RECORDS PROVIDED:
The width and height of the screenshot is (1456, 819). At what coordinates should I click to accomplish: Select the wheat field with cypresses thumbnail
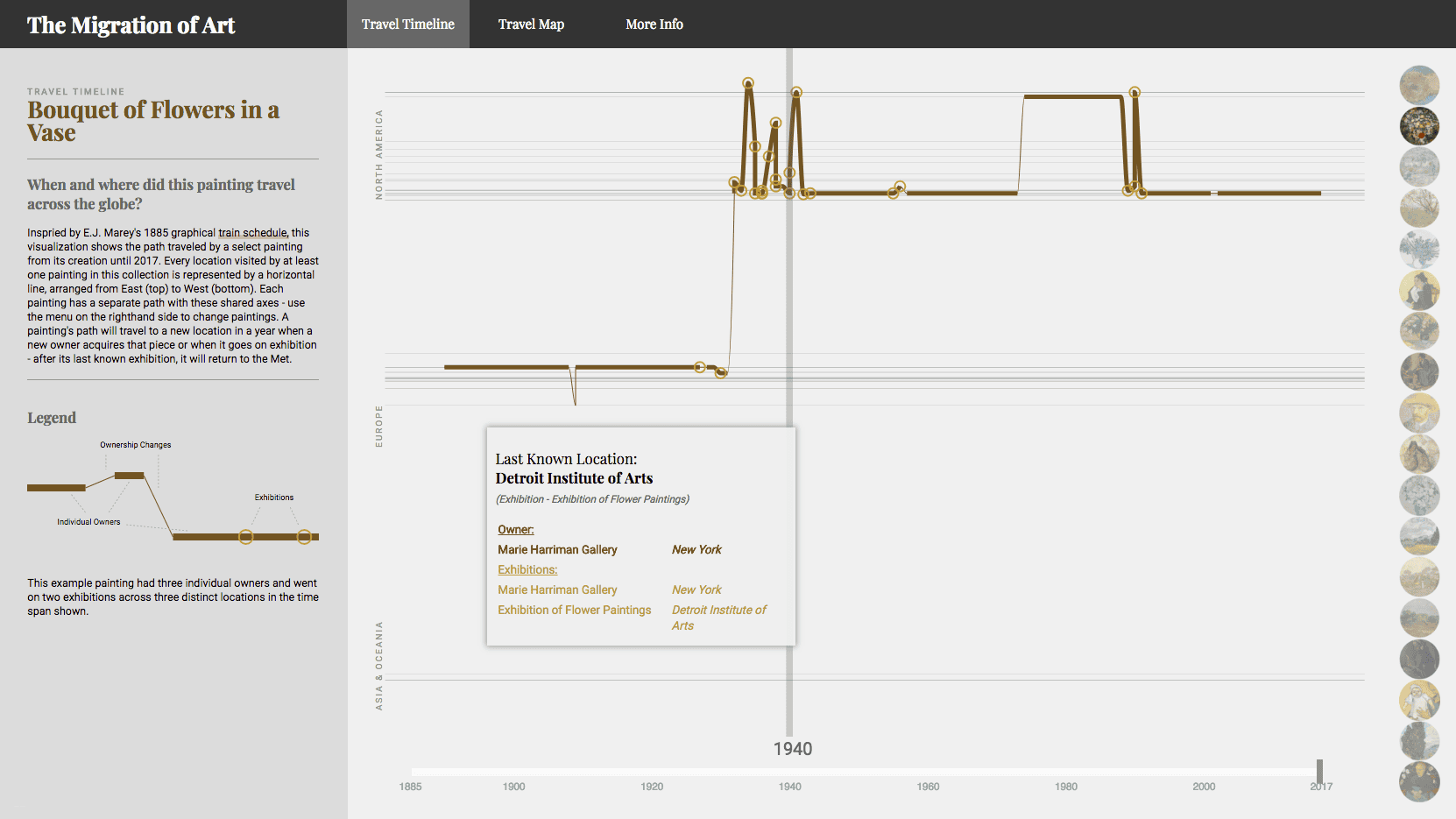(x=1418, y=536)
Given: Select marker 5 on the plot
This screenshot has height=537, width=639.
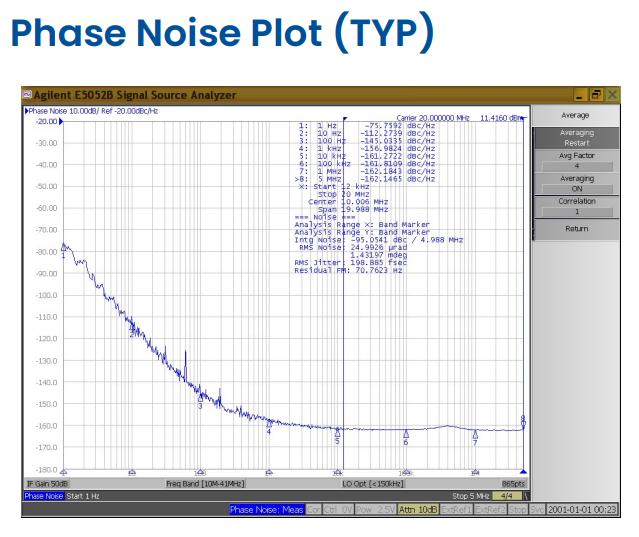Looking at the screenshot, I should 338,432.
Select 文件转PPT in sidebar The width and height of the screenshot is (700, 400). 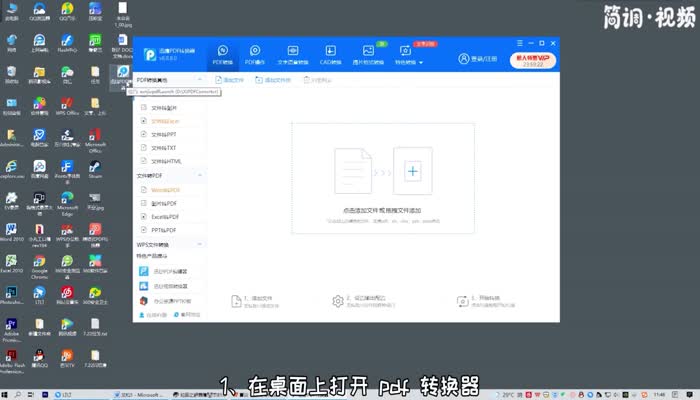[163, 134]
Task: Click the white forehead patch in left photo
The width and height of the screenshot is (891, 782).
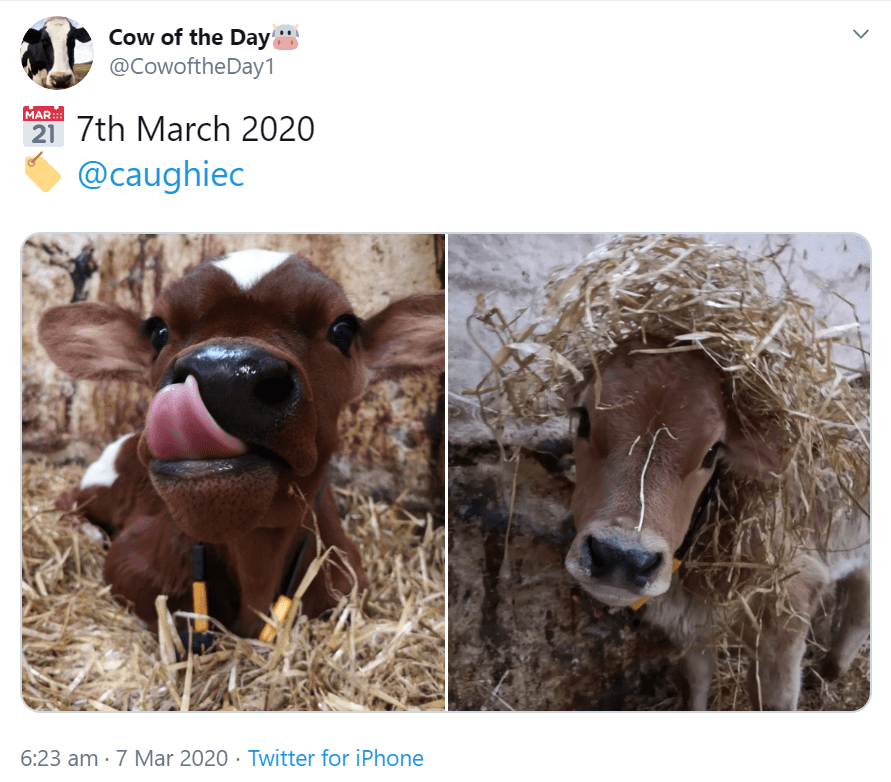Action: click(x=251, y=265)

TASK STATEMENT:
Only the lines from the one containing "The width and height of the screenshot is (891, 782)." through the end of the records should be copied, exactly and with both ends included; the pictures should not.

TASK RESPONSE:
The width and height of the screenshot is (891, 782).
Action: click(x=251, y=265)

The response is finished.